WASHINGTON — Two media reports say U.S. prosecutors are preparing or closely considering charges against the anti-secrecy group WikiLeaks, including its founder Julian Assange, for revealing sensitive government secrets.
CNN reported Thursday that authorities are preparing to seek Assange's arrest. The Washington Post reported prosecutors are weighing charges against the organization's members after the Obama-era Justice Department declined to do so.
Possible charges include conspiracy, theft of government property and violating the Espionage Act, the newspaper said, though any charges would need approval from high-ranking officials in the Justice Department.
The move comes after WikiLeaks last month released nearly 8,000 documents that it says reveal secrets about the CIA's cyberespionage tools for breaking into computers, cellphones and even smart TVs. It previously published 250,000 State Department cables and embarrassed the U.S. military with hundreds of thousands of logs from Iraq and Afghanistan.
CIA Director Mike Pompeo last week denounced the group as a "hostile intelligence service" and a threat to U.S. national security. And Attorney General Jeff Sessions told reporters Thursday that Assange's arrest is a priority as the Justice Department steps up efforts to prosecute people who leak classified information to the media.
"We've already begun to step up our efforts and whenever a case can be made, we will seek to put some people in jail," Sessions said.
Their condemnation of WikiLeaks differed sharply from President Donald Trump's past praise of the organization. Before last year's election, Trump said he was happy to see WikiLeaks publish private, politically damaging emails from Hillary Clinton's campaign manager, John Podesta. He was less thrilled about the release of CIA tactics, which the White House said was different because it involved information about secretive national security tools.
The Post reported that it wasn't clear whether prosecutors are also looking at WikiLeaks' role in the Podesta case.
Assange's attorney, Barry Pollack, told The Associated Press authorities have not apprised him of the status of their investigation.

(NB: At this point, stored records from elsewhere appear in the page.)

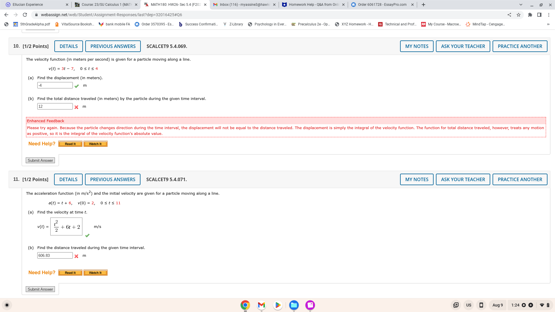Viewport: 555px width, 312px height.
Task: Open the browser side panel icon
Action: click(x=539, y=15)
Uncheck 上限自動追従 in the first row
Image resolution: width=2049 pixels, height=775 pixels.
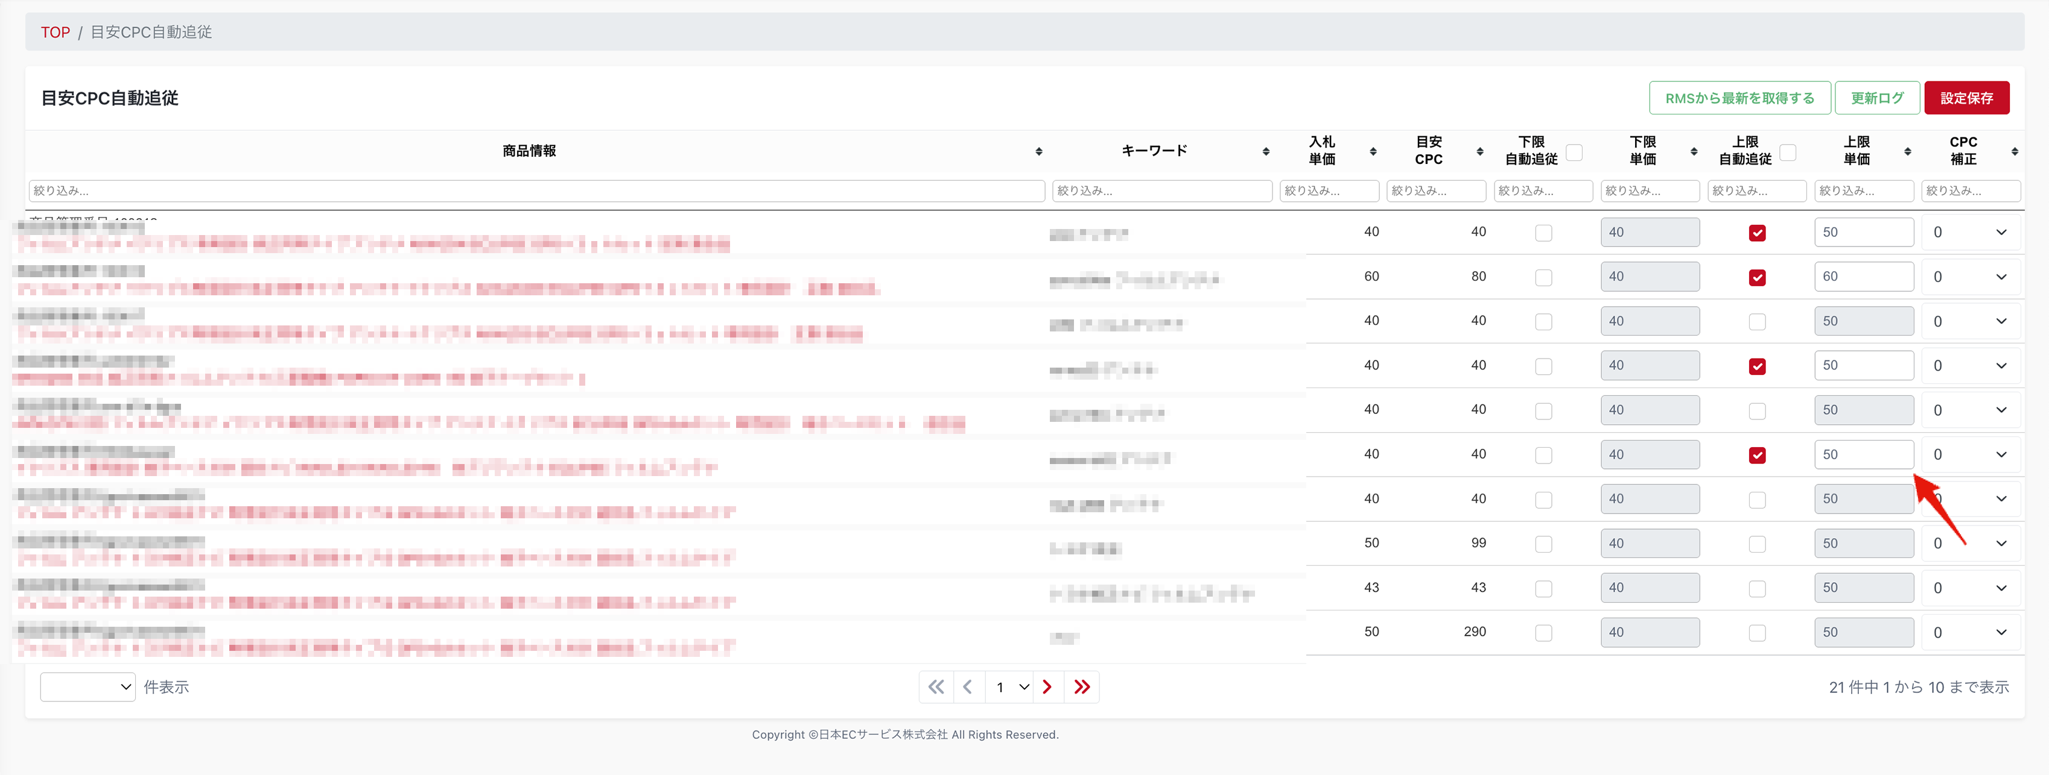1757,233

Assange, an Australian, has resided the last four years in Ecuador's embassy in London. He received political asylum after skipping bail to avoid extradition to Sweden, where he is wanted over a rape allegation. Ecuador's recently elected presidential candidate has promised to continue to harbor Assange, allowing him to avoid arrest.
Assange has said WikiLeaks acts in the name of liberty and privacy. The Post reported that Justice officials in the Obama administration believed prosecuting WikiLeaks would be similar to prosecuting a news organization for publishing classified information, but they did not formally close the case.

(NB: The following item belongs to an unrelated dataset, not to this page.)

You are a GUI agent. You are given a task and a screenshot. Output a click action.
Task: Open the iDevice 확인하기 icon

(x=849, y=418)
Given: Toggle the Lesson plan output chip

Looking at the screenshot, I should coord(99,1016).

"The Department of Justice should not be treating the publication of truthful information as a reason for a criminal investigation of the publisher," Pollack said. "Democracy has always depended on journalists being able to inform the public of what their government is doing."
But Pompeo said WikiLeaks' activity went beyond the First Amendment, alleging the group was involved in obtaining secret material, rather than just reporting information leaked to it.
WikiLeaks "directed Chelsea Manning to intercept specific secret information," Pompeo said last week, according to CNN, referring to the case of the former Army intelligence analyst convicted of leaking the hundreds of thousands of documents that made WikiLeaks a household name. "And it overwhelmingly focuses on the United States."